Coming of age with father in So Much Water
- The coming-of-age story is engaging, tender and subtly funny, with extremely sensitive performances from its two leads
So Much Water [+see also:
film profile], the debut feature film for both its writer-directors, Uruguay’s Ana Guevara and Leticia Jorge, was screened in competition in the Transylvania International Film Festival in Cluj-Napoca. The daughter-father relationship and coming-of-age story is engaging, tender and subtly funny, with extremely sensitive performances from its two leads.

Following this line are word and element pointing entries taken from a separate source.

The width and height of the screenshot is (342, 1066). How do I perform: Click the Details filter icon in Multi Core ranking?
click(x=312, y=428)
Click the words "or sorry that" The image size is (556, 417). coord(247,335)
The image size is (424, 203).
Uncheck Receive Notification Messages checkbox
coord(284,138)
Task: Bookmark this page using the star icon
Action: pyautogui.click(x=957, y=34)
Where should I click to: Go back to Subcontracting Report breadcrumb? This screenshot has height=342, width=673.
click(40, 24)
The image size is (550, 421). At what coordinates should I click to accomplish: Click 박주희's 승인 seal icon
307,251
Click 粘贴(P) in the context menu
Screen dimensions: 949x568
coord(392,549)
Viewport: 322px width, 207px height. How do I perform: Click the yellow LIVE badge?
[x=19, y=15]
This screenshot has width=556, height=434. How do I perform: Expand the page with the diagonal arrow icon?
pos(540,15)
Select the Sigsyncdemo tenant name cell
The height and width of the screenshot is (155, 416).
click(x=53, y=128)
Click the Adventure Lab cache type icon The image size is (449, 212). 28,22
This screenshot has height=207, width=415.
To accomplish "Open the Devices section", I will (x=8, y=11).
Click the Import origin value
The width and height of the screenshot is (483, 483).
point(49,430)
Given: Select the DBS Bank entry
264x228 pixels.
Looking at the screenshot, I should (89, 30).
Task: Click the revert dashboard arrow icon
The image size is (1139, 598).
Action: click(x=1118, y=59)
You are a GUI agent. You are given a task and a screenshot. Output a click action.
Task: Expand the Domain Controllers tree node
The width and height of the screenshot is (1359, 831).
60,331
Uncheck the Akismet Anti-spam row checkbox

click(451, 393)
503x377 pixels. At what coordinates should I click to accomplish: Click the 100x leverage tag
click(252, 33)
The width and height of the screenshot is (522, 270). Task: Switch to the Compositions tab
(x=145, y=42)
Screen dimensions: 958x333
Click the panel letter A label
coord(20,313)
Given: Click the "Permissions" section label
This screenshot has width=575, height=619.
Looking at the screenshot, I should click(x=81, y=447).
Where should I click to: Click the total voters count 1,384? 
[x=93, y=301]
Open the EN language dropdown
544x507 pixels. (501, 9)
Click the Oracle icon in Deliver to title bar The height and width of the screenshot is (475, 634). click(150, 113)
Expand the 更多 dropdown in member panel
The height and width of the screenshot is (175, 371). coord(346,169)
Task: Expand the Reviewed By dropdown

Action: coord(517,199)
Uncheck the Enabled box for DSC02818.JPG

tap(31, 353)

The father Alberto (Néstor Guzzini) takes his teenage daughter Lucía (Malú Chouza) and 10 year-old son Federico (Joaquín Castiglioni), who live with their divorced mother, for a week-long holiday at a resort that includes all kinds of attractions and a swimming pool. But the problem is it’s raining the whole time, which does not help Lucía’s sulky mood. As a teenage girl, she can’t find hanging out with her father and little brother much fun, so she quickly finds a girl to hang out with, and a cute guy who she gets interested in. The film closes with the night out they all spend together, and things do not go exactly as she was hoping for.
But, as much as it is about the coming of age, this film is about father-daughter relationships. After all, the introductory dedication says “To our fathers.” And it benefits fantastically from subtle and yet powerful performances by Chouza and Guzzini, frequently eliciting giggles and, occasionally, straight-out laughs for its deadpan humor.
The cinematography by María Secco (known for popular Gasolina) captures the torrential rains and interiors in natural colours, and the dynamics are nicely punctuated by spare but evocative music by the debutant Maximiliano Angelieri.